## What to produce
Count the rows below that contain the word "redeposit" and give only that number.

## Source material
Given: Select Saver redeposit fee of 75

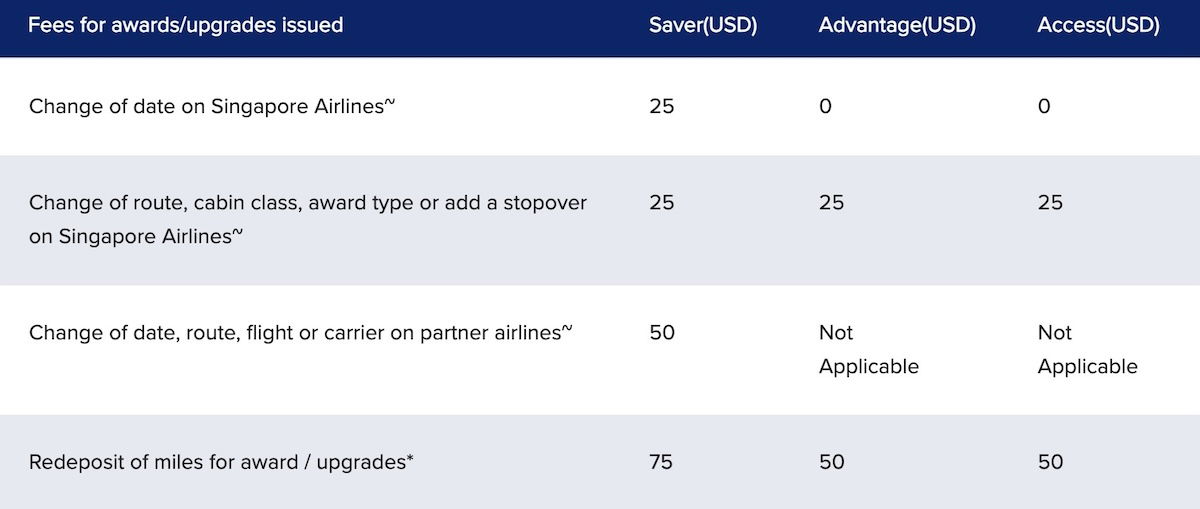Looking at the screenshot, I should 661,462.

--

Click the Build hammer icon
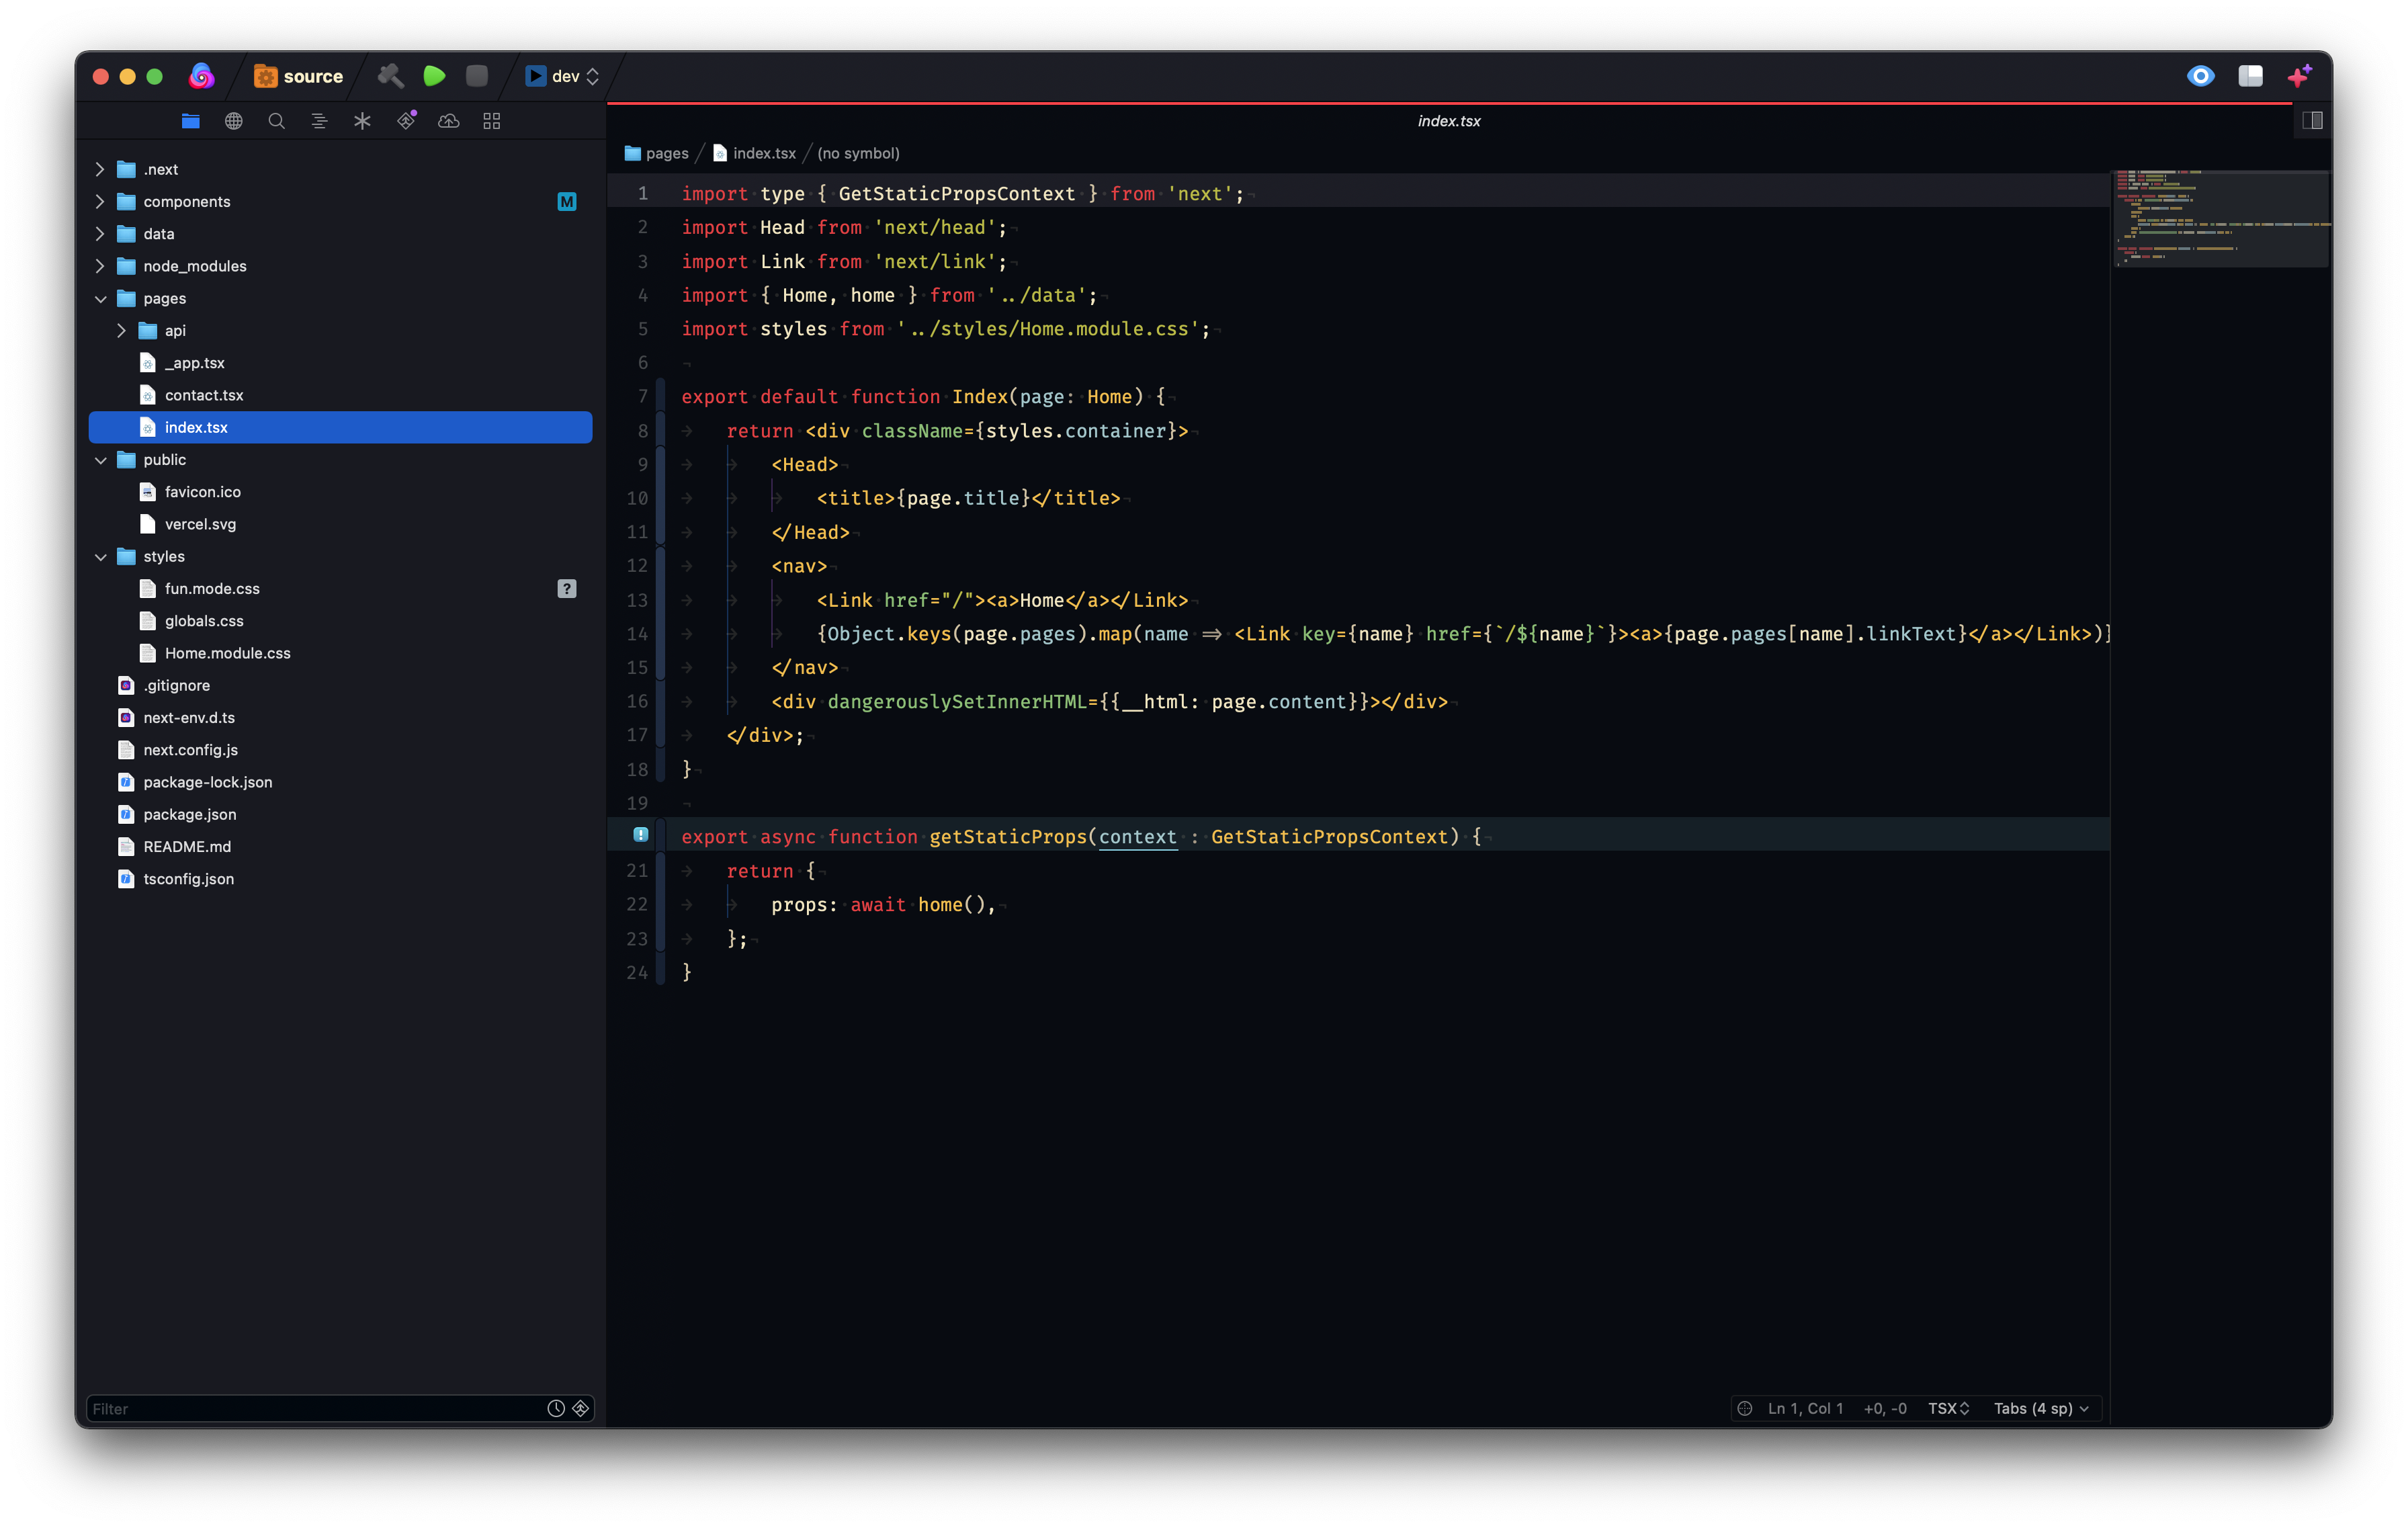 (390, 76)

...

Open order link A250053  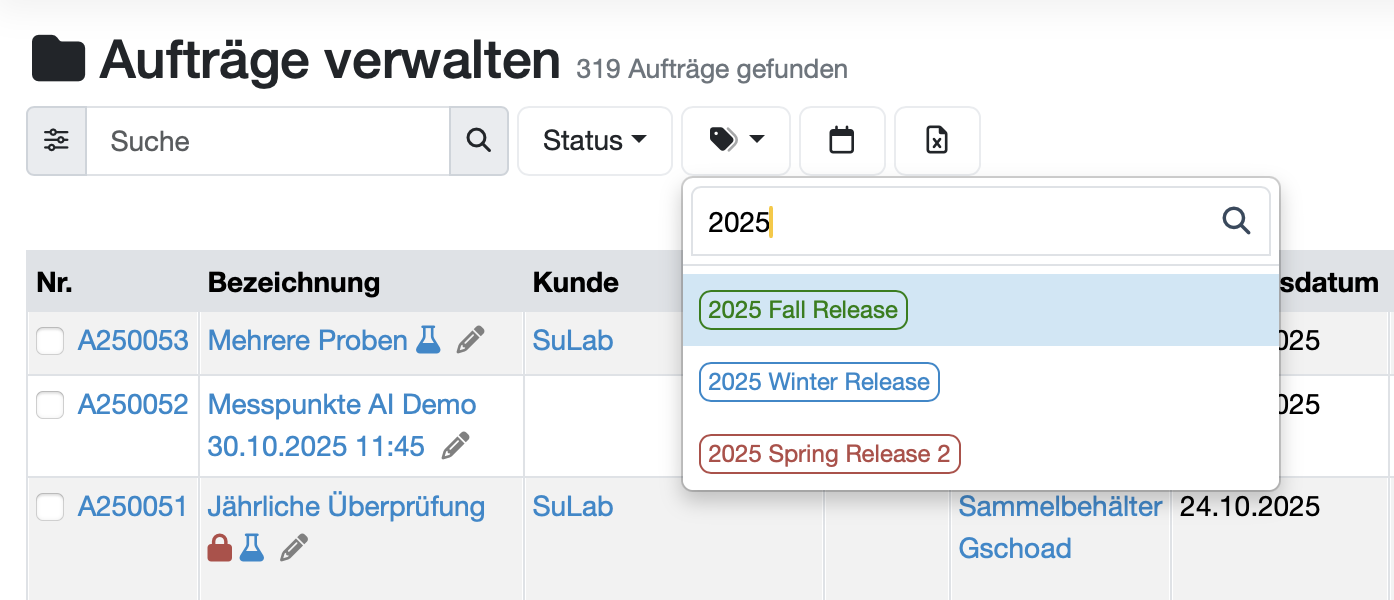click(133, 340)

## Result
1